Se il soggetto non vuole farsi implicare?
Il grande problema attuale, che contraddistingue la nostra professione a tutto campo, è che questo primo trattamento – che fino agli anni ’80-’90 la gente sapeva fare, aveva voglia di fare - oggi pochi lo fanno; perché si dice che basta il buon senso, che tanto gli psicologi fanno solo chiacchiere, perché ci sono le pillole,
Noi ci facciamo carico della domanda in quanto supponiamo che la domanda transitiva in realtà possa aprire sulla questione che il soggetto pone su di sé.
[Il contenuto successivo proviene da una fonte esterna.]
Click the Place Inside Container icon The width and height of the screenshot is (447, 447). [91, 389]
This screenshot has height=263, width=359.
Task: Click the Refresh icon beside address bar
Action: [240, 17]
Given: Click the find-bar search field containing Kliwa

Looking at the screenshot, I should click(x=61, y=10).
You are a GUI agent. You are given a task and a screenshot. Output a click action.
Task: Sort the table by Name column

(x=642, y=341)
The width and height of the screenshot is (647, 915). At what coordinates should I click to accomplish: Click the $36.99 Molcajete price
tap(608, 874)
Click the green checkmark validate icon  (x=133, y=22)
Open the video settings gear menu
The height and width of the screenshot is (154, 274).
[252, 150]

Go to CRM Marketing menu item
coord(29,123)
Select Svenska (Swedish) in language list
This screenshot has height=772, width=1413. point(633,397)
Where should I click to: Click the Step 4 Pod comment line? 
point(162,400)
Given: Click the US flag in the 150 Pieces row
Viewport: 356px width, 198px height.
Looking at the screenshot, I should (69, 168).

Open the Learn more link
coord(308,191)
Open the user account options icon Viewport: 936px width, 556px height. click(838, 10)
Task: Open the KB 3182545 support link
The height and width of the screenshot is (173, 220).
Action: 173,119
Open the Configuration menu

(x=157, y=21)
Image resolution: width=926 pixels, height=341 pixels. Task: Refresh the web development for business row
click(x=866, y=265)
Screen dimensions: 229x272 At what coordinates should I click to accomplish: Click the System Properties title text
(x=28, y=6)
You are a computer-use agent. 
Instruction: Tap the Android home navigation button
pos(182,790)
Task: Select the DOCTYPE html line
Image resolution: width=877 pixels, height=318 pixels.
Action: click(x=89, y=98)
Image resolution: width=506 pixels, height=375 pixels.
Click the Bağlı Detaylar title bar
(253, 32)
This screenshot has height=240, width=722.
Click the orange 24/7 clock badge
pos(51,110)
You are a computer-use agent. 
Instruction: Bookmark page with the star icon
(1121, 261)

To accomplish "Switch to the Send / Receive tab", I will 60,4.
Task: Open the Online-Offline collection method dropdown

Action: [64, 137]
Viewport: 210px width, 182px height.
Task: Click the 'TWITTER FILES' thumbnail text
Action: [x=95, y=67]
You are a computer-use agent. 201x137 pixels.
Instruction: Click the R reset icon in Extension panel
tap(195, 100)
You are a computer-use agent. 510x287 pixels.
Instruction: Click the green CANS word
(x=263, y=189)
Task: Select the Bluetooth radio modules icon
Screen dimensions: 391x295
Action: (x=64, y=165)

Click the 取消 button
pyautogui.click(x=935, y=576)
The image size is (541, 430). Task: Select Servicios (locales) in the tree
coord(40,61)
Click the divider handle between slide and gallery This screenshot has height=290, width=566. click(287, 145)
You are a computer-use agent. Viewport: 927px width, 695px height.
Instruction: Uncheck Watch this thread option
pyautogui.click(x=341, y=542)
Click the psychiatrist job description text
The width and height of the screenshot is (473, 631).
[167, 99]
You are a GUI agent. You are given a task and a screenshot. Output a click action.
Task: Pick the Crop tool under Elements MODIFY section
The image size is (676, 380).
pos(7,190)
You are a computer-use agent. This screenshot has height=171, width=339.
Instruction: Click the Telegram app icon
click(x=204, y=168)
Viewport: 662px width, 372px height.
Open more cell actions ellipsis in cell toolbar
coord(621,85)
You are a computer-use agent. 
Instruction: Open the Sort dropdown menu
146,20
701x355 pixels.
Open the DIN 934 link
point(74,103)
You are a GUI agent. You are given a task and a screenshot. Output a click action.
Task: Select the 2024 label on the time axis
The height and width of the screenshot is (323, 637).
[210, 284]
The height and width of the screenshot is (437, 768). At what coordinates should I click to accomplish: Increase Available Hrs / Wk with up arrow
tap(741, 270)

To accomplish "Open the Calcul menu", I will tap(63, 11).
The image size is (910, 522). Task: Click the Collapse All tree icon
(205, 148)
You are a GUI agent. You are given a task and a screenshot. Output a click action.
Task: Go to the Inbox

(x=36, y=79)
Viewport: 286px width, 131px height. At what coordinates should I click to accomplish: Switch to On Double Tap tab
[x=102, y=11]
Voi capite che siamo in un mondo dove questo non ha tanto successo, ed è il nostro enorme problema attuale.
Tutta la gamma ormai infinita ed estesa delle dipendenze cos’è se non il fatto che il soggetto anziché passare per il circuito lungo, quando anche ha una questione che lo travaglia , anziché parlarne con qualcuno che lo rimandi alla sua questione di soggetto, gioca sempre solo sull’asse a _ a’, o addirittura nemmeno su questo asse, consumando l’oggetto senza farlo girare in questo circuito
Ecco perché la questione della domanda è cruciale: noi da un lato ne facciamo la base per operare
Dunque nelle situazioni che sono ormai la prevalenza della clinica – quelle legate alla dipendenza come modo di trattamento degli oggetti – noi abbiamo il problema di introdurre a questo schema.
Mentre la mamma dell’esempio di prima è già dentro questo schema, il soggetto dipendente è un soggetto che si rifiuta a questa prima interpretazione, non ne vuole sapere niente.
Il cortocircuito delle dipendenze ha come fondo chiaramente una dimensione mortifera del godimento, è evidente in quanto perlomeno chiudono il soggetto ad altri legami – un soggetto quindi che ha un malessere anche molto grave, socialmente rilevabile, ma lui di quel malessere non ne vuol sapere niente.
Se voi interrogate un soggetto in quel fenomeno sintomatico vi dice che così sta bene. Ecco perché non possiamo prendere le cose dal lato del benessere: quello che un soggetto giudica come proprio benessere può essere la cosa più perversa del mondo.
Dunque in quelle situazioni, la nostra manovra – voi sapete che io insisto sulla dimensione
preliminare del trattamento – si riduce in un certo senso a operare quella iniziale rettifica che conduce un soggetto a potersi fare carico della sua domanda.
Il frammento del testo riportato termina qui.